* [INFORMATION SHOWN]:
<<<<

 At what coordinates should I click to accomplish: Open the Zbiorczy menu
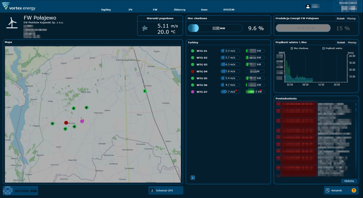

>>>>
<<<<

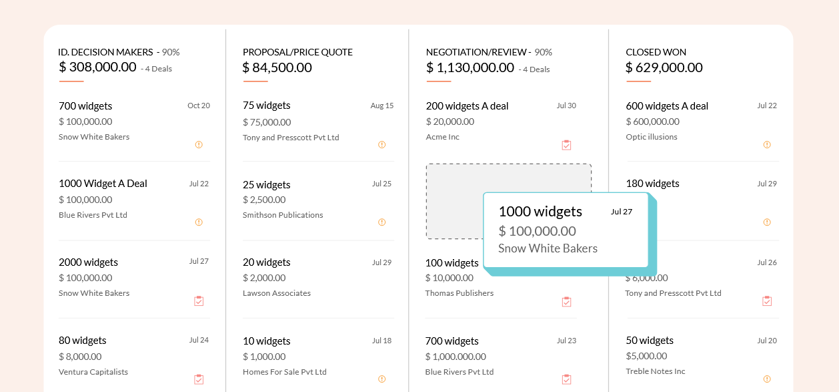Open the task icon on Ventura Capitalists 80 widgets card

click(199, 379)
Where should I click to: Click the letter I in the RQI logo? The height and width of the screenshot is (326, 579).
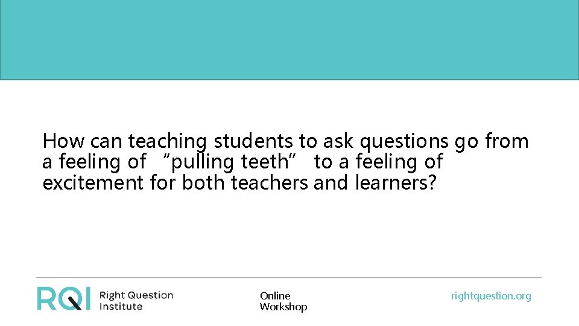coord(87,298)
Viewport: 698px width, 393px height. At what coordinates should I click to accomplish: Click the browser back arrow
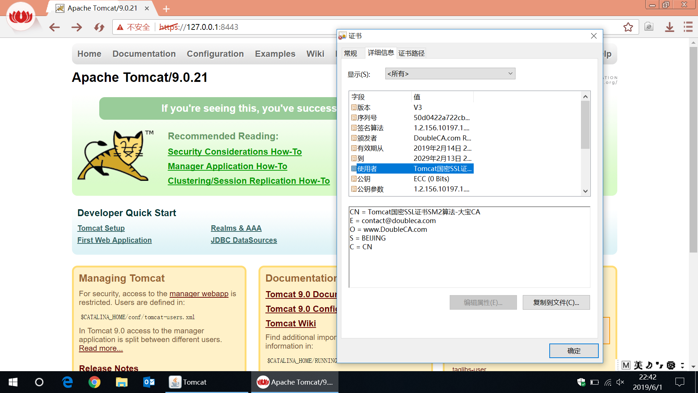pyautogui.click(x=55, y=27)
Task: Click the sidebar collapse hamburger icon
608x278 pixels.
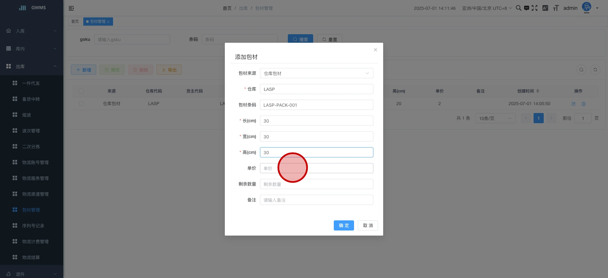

>>>>

* [PROBLEM DESCRIPTION]:
Copy out the items above, from the line containing "Where should I" through the line containing "pyautogui.click(x=55, y=27)", both lines included, without the pictures.

* [RESULT OF THIS EXERCISE]:
Where should I click to: Click the letter I in the RQI logo? The height and width of the screenshot is (326, 579).
coord(87,298)
Viewport: 698px width, 393px height. At what coordinates should I click to accomplish: Click the browser back arrow
pyautogui.click(x=55, y=27)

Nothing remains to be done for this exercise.